Haccâcın hanımı inanmıştı. Hemen evden çıktı ve bu yeni ve sevindirici haberi Mekkelilere aktardı. Muhammedin Hayberde esir alındığı haberi Mekkede hızla yayıldı. Mekkeinin ileri gelen müşrikleri büyük bir keyifle sevinç gösterisinde bulundular. Fakat habere çok üzülen birisi vardı: Haz. Peygamberin (s) amcası Abbâs
Haberin kaynağının Haccâc olduğunu öğrendi. Abbas o kadar üzülmüştü ki, neye uğradığını şaşırdı. Hemen evden çıkıp Haccâcı aradı, onunla tenha bir yerde buluştu ve ona haberin aslını sordu.
Haccâc, Anam babam sana feda olsun Ey Abbâs! Lütfen benim durumumu kimseye söyleme; beni idare et. Ben Müslüman oldum. Resûlüllah (s) de Hayberde büyük bir zafer kazandı. Oradan ayrıldığımda Resûlüllah (s) Hayber kralının kızıyla [Safiye validemiz] evleniyordu dedi. Hz. Peygamberin (s) amcası Abbâs sevinmeye başladı. Haccâc, Ey Abbâs! Bu oyun fazla sürmeyecek. Malımı eşimin elinden kurtarıncaya kadar, sana söylediklerimi üç gün boyunca sakla. Ben Mekkeden ayrıldıktan sonra işin doğrusunu haber verirsin dedi.

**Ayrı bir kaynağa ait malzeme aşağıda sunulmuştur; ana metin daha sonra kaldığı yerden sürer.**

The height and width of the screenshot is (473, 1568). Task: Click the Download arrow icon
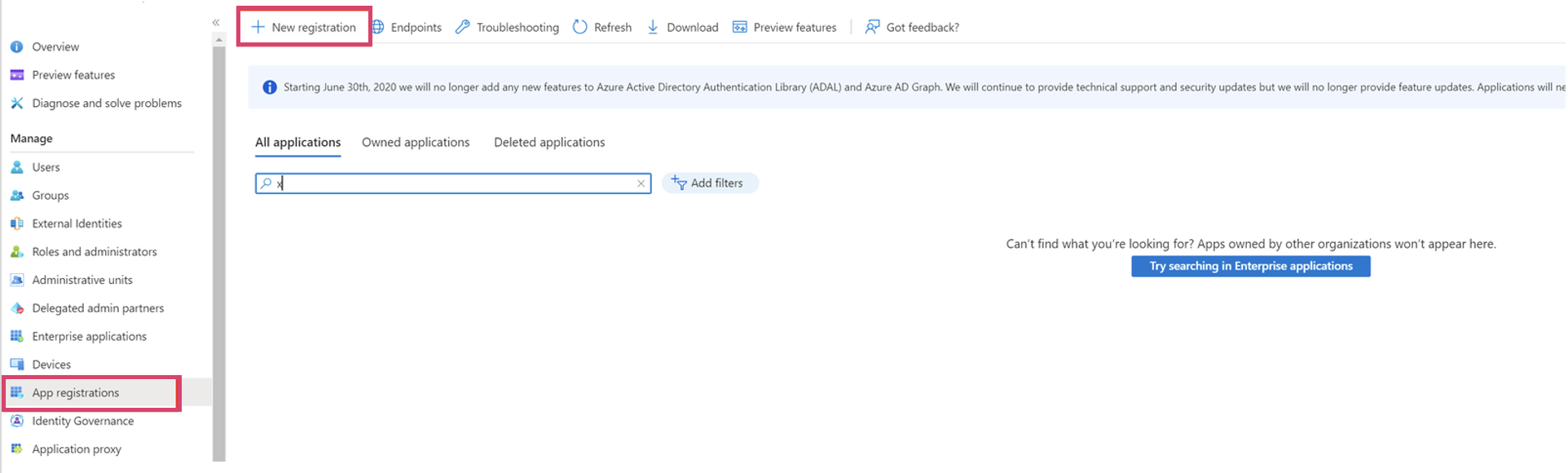[653, 27]
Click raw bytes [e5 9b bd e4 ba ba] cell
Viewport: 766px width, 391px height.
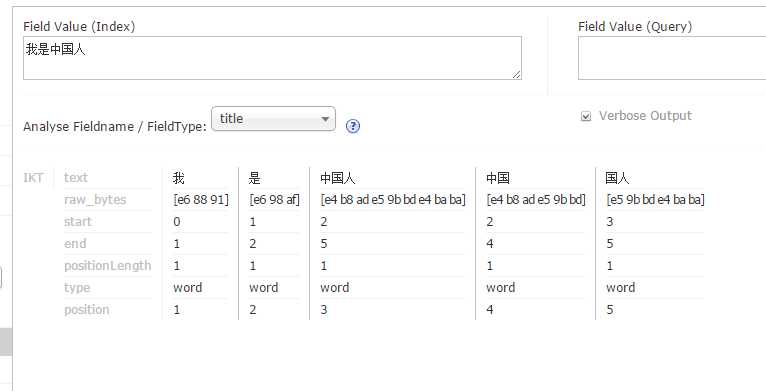[x=655, y=199]
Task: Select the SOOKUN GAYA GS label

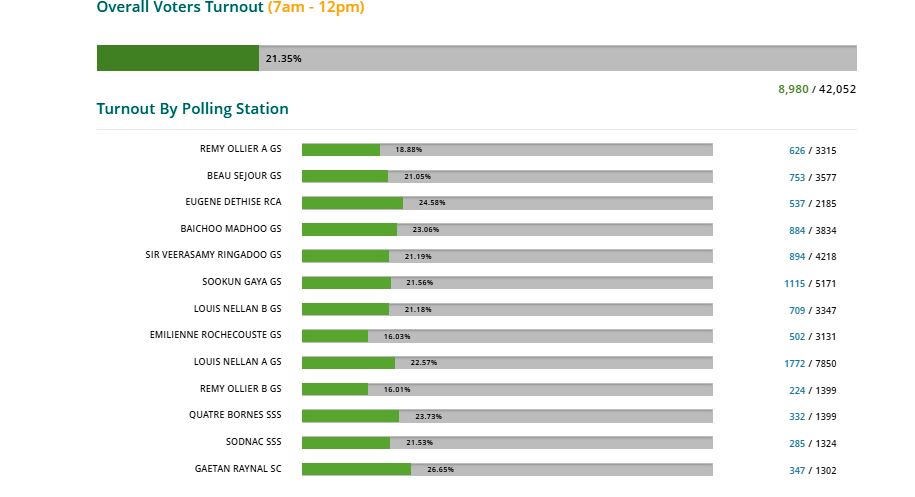Action: click(x=241, y=282)
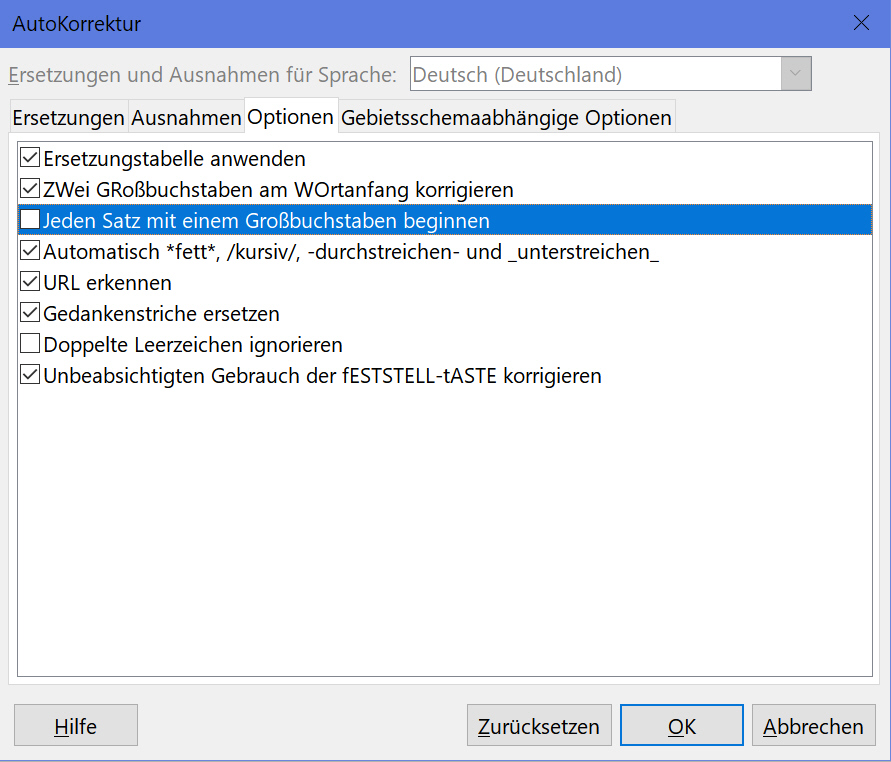Toggle ZWei GRoßbuchstaben am WOrtanfang korrigieren
Screen dimensions: 891x762
(30, 189)
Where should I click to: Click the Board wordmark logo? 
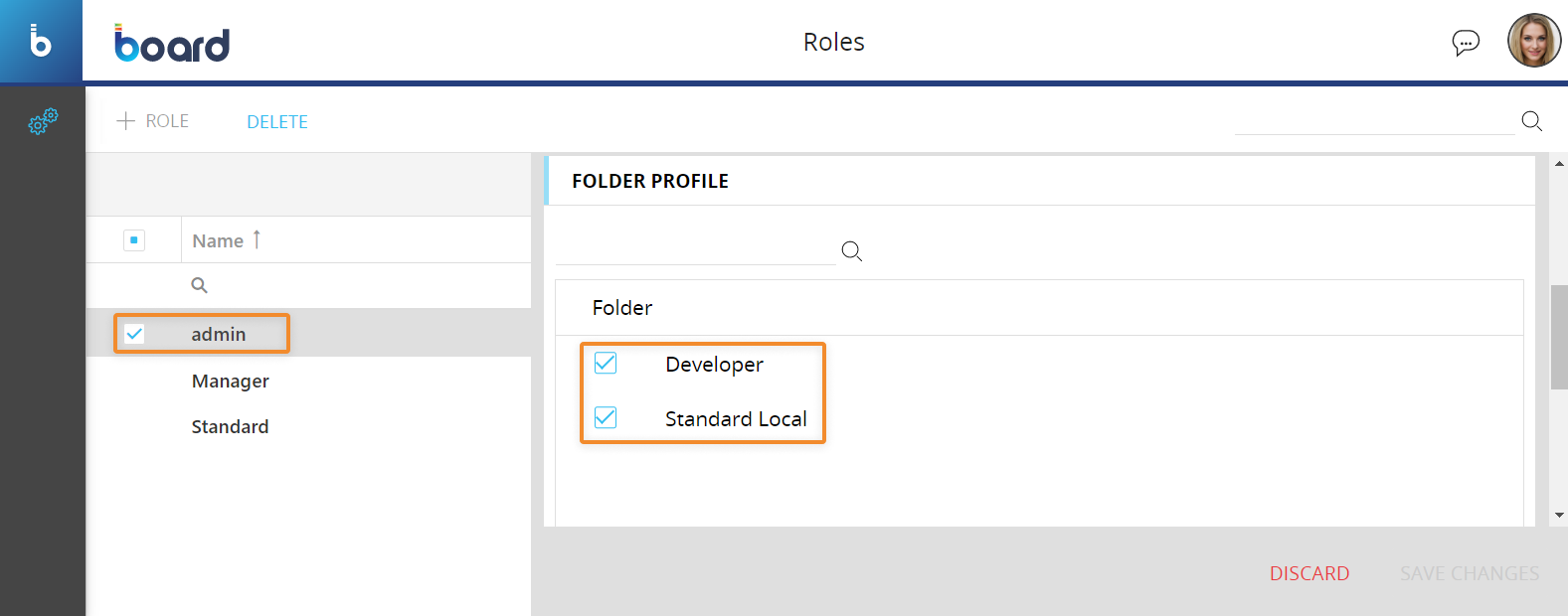(172, 44)
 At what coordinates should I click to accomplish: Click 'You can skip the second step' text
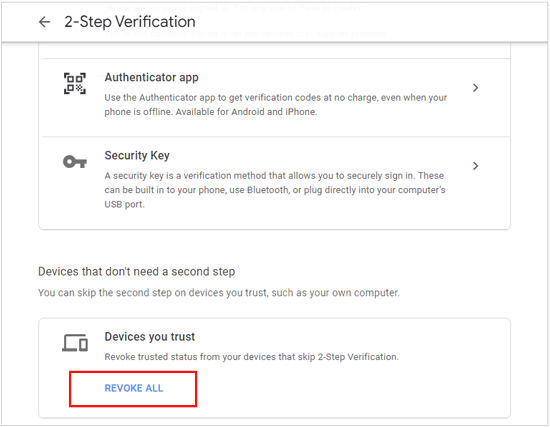point(219,293)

Üç gün geçtikten ve Hâccâc Resûlüllahın (s) yanına gitmek üzere [Mekkeden] çıkınca, Abbâs Kureyşin yanına gitti. Üzerinde, renklendirilmiş ve süslendirilmiş ipekten yapılı bir elbise vardı ve kokular sürünmüştü. Sonra Haccâcın karısı Ümmü Şebîbenin kapısında durdu ve, Nerde o Haccâc? dedi. Ümmü Şebîbe, Parasını almaya gelmişti. Hayberlilerin Muhammed ve ashabından aldıkları ganimetleri bizim için satın almaya gitti dedi. Abbâs, Vallahi Haccâcın sana söyledikleri yalandır. O senden malını kurtarmak için bu yanlı uydurdu. O Müslüman olmuş ve sen, onun dinine girmedikçe artık ona helal değilsin dedi.

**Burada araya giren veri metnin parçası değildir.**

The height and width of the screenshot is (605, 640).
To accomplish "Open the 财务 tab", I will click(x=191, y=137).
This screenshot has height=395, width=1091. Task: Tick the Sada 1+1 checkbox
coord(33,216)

Ümmü Şebîbe, Yıldızlara yemin olsun ki, doğru söyledin dedi. Abbâs daha sonra Kureyşin ileri gelenlerinin yanına geldi. Onu bu süslü elbise içinde gören Mekkeli liderler, Bu giyim-kuşam neyin nesi Ey Ebul-Fadl? dediler. Abbâs, Muhammed Hayberi fethetmiş ve onun kralının kızıyla da evlenmiştir. İnanmıyorsanız haber salın dedi. Müşrikler, Abbâs doğru söylüyor dediler.
İslam tarihinde fetih yapan ordular, imkânlarını Allah yolunda tüketmiş olan ordulardır. Çünkü Allah ızdırap haline düşmüş, yani maddi imkânlarını tamamen tüketmiş olan insanların isteklerine cevap vereceğini vaat etmiştir.